Print every line of the data word for word.

'''

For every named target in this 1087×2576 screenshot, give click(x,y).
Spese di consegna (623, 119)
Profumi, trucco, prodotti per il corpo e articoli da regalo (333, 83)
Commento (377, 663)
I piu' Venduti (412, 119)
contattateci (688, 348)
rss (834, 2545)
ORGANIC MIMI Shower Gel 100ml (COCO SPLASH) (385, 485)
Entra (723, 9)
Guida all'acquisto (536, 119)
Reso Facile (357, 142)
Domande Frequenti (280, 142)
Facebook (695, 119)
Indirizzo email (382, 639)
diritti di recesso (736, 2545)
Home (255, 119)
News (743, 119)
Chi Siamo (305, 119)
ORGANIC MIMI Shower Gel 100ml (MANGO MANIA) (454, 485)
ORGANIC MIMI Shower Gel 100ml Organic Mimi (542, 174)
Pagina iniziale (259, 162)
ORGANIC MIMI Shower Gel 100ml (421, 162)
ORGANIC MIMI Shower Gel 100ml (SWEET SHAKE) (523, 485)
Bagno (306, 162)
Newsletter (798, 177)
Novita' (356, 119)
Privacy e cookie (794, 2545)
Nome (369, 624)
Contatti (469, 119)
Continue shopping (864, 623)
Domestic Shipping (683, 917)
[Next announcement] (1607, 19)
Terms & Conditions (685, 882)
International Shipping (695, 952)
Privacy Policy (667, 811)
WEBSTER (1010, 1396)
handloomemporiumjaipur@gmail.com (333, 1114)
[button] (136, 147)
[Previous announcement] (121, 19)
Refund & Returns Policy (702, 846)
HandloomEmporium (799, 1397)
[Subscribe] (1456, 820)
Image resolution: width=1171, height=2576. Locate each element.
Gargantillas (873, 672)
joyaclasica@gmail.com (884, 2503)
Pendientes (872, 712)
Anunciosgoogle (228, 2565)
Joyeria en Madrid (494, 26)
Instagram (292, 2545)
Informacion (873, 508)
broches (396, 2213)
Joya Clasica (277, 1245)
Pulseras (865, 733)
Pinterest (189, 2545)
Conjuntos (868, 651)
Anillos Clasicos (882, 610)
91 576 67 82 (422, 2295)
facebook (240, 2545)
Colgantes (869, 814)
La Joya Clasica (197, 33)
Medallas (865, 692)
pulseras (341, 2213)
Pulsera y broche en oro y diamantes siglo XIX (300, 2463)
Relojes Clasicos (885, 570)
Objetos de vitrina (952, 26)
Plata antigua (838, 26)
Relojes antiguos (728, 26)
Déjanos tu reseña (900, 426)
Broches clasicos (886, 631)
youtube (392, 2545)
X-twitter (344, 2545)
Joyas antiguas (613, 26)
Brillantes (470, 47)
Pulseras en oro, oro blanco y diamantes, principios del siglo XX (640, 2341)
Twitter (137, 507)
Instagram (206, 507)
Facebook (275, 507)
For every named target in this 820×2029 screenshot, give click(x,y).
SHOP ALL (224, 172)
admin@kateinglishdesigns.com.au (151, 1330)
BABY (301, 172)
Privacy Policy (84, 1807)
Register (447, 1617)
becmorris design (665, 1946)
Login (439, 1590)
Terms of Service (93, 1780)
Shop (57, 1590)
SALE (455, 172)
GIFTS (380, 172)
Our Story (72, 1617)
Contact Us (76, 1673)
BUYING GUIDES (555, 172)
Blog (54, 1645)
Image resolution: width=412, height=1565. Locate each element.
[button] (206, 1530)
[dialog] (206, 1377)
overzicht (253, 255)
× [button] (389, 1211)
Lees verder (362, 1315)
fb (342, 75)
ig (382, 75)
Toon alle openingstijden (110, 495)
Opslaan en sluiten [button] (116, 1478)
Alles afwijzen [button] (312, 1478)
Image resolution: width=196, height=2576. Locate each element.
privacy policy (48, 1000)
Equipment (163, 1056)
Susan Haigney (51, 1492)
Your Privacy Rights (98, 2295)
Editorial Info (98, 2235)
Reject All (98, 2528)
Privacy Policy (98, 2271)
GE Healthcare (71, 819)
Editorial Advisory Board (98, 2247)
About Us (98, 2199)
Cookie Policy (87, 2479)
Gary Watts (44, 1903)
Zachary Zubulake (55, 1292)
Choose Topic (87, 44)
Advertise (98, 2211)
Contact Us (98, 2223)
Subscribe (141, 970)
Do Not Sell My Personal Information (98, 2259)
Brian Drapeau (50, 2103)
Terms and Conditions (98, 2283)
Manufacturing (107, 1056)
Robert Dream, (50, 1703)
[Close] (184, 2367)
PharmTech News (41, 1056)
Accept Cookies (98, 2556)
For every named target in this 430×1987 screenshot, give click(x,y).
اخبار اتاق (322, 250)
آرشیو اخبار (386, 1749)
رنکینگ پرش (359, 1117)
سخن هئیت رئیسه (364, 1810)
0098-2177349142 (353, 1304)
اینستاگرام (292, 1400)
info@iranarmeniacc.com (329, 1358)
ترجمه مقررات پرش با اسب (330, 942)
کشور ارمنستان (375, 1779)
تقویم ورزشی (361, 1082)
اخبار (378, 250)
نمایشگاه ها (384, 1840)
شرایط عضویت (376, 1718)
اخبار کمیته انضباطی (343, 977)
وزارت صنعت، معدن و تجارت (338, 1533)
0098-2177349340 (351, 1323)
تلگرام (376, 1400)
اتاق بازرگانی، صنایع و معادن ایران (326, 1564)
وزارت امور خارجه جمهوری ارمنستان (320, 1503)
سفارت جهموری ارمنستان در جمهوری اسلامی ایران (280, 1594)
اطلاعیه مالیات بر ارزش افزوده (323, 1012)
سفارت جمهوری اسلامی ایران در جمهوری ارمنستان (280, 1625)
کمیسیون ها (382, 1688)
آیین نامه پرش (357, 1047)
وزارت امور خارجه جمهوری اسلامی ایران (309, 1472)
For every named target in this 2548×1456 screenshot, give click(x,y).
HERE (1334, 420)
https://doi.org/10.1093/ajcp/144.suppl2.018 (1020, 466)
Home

'''

# Finished task
For every named target in this 1087×2576 screenshot, give click(x,y).
Spese di consegna (623, 119)
Profumi, trucco, prodotti per il corpo e articoli da regalo (333, 83)
Commento (377, 663)
I piu' Venduti (412, 119)
contattateci (688, 348)
rss (834, 2545)
ORGANIC MIMI Shower Gel 100ml (COCO SPLASH) (385, 485)
Entra (723, 9)
Guida all'acquisto (536, 119)
Reso Facile (357, 142)
Domande Frequenti (280, 142)
Facebook (695, 119)
Indirizzo email (382, 639)
diritti di recesso (736, 2545)
Home (255, 119)
News (743, 119)
Chi Siamo (305, 119)
ORGANIC MIMI Shower Gel 100ml (MANGO MANIA) (454, 485)
ORGANIC MIMI Shower Gel 100ml Organic Mimi (542, 174)
Pagina iniziale (259, 162)
ORGANIC MIMI Shower Gel 100ml (421, 162)
ORGANIC MIMI Shower Gel 100ml (SWEET SHAKE) (523, 485)
Bagno (306, 162)
Newsletter (798, 177)
Novita' (356, 119)
Privacy e cookie (794, 2545)
Nome (369, 624)
Contatti (469, 119)
Continue shopping (864, 623)
Domestic Shipping (683, 917)
[Next announcement] (1607, 19)
Terms & Conditions (685, 882)
International Shipping (695, 952)
Privacy Policy (667, 811)
WEBSTER (1010, 1396)
handloomemporiumjaipur@gmail.com (333, 1114)
[button] (136, 147)
[Previous announcement] (121, 19)
Refund & Returns Policy (702, 846)
HandloomEmporium (799, 1397)
[Subscribe] (1456, 820)
Image resolution: width=1171, height=2576. Locate each element.
Gargantillas (873, 672)
joyaclasica@gmail.com (884, 2503)
Pendientes (872, 712)
Anunciosgoogle (228, 2565)
Joyeria en Madrid (494, 26)
Instagram (292, 2545)
Informacion (873, 508)
broches (396, 2213)
Joya Clasica (277, 1245)
Pulseras (865, 733)
Pinterest (189, 2545)
Conjuntos (868, 651)
Anillos Clasicos (882, 610)
91 576 67 82 (422, 2295)
facebook (240, 2545)
Colgantes (869, 814)
La Joya Clasica (197, 33)
Medallas (865, 692)
pulseras (341, 2213)
Pulsera y broche en oro y diamantes siglo XIX (300, 2463)
Relojes Clasicos (885, 570)
Objetos de vitrina (952, 26)
Plata antigua (838, 26)
Relojes antiguos (728, 26)
Déjanos tu reseña (900, 426)
Broches clasicos (886, 631)
youtube (392, 2545)
X-twitter (344, 2545)
Joyas antiguas (613, 26)
Brillantes (470, 47)
Pulseras en oro, oro blanco y diamantes, principios del siglo XX (640, 2341)
Twitter (137, 507)
Instagram (206, 507)
Facebook (275, 507)
For every named target in this 820×2029 screenshot, give click(x,y).
SHOP ALL (224, 172)
admin@kateinglishdesigns.com.au (151, 1330)
BABY (301, 172)
Privacy Policy (84, 1807)
Register (447, 1617)
becmorris design (665, 1946)
Login (439, 1590)
Terms of Service (93, 1780)
Shop (57, 1590)
SALE (455, 172)
GIFTS (380, 172)
Our Story (72, 1617)
Contact Us (76, 1673)
BUYING GUIDES (555, 172)
Blog (54, 1645)
Image resolution: width=412, height=1565. Locate each element.
[button] (206, 1530)
[dialog] (206, 1377)
overzicht (253, 255)
× [button] (389, 1211)
Lees verder (362, 1315)
fb (342, 75)
ig (382, 75)
Toon alle openingstijden (110, 495)
Opslaan en sluiten [button] (116, 1478)
Alles afwijzen [button] (312, 1478)
Image resolution: width=196, height=2576. Locate each element.
privacy policy (48, 1000)
Equipment (163, 1056)
Susan Haigney (51, 1492)
Your Privacy Rights (98, 2295)
Editorial Info (98, 2235)
Reject All (98, 2528)
Privacy Policy (98, 2271)
GE Healthcare (71, 819)
Editorial Advisory Board (98, 2247)
About Us (98, 2199)
Cookie Policy (87, 2479)
Gary Watts (44, 1903)
Zachary Zubulake (55, 1292)
Choose Topic (87, 44)
Advertise (98, 2211)
Contact Us (98, 2223)
Subscribe (141, 970)
Do Not Sell My Personal Information (98, 2259)
Brian Drapeau (50, 2103)
Terms and Conditions (98, 2283)
Manufacturing (107, 1056)
Robert Dream, (50, 1703)
[Close] (184, 2367)
PharmTech News (41, 1056)
Accept Cookies (98, 2556)
For every named target in this 430×1987 screenshot, give click(x,y).
اخبار اتاق (322, 250)
آرشیو اخبار (386, 1749)
رنکینگ پرش (359, 1117)
سخن هئیت رئیسه (364, 1810)
0098-2177349142 (353, 1304)
اینستاگرام (292, 1400)
info@iranarmeniacc.com (329, 1358)
ترجمه مقررات پرش با اسب (330, 942)
کشور ارمنستان (375, 1779)
تقویم ورزشی (361, 1082)
اخبار (378, 250)
نمایشگاه ها (384, 1840)
شرایط عضویت (376, 1718)
اخبار کمیته انضباطی (343, 977)
وزارت صنعت، معدن و تجارت (338, 1533)
0098-2177349340 (351, 1323)
تلگرام (376, 1400)
اتاق بازرگانی، صنایع و معادن ایران (326, 1564)
وزارت امور خارجه جمهوری ارمنستان (320, 1503)
سفارت جهموری ارمنستان در جمهوری اسلامی ایران (280, 1594)
اطلاعیه مالیات بر ارزش افزوده (323, 1012)
سفارت جمهوری اسلامی ایران در جمهوری ارمنستان (280, 1625)
کمیسیون ها (382, 1688)
آیین نامه پرش (357, 1047)
وزارت امور خارجه جمهوری اسلامی ایران (309, 1472)
For every named target in this 2548×1456 screenshot, give click(x,y).
HERE (1334, 420)
https://doi.org/10.1093/ajcp/144.suppl2.018 (1020, 466)
Home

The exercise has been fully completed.